[Data extracted from a collection]

**********

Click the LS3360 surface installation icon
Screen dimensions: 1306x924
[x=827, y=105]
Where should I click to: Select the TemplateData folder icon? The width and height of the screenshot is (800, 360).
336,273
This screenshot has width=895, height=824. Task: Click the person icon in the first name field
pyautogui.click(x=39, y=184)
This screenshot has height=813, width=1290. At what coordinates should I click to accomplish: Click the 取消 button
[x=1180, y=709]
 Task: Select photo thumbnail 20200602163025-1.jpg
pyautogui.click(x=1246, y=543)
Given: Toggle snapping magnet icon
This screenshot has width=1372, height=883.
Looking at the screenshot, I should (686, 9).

**********

### TASK PROMPT
Exactly the lines from the one that holds "Screen dimensions: 1306x924" through the final line of the records above should be written out, and only those.

### EXPECTED OUTPUT
Screen dimensions: 1306x924
[x=827, y=105]
Where should I click to: Select the TemplateData folder icon? The width and height of the screenshot is (800, 360).
336,273
This screenshot has width=895, height=824. Task: Click the person icon in the first name field
pyautogui.click(x=39, y=184)
This screenshot has height=813, width=1290. At what coordinates should I click to accomplish: Click the 取消 button
[x=1180, y=709]
 Task: Select photo thumbnail 20200602163025-1.jpg
pyautogui.click(x=1246, y=543)
Given: Toggle snapping magnet icon
This screenshot has width=1372, height=883.
Looking at the screenshot, I should (686, 9).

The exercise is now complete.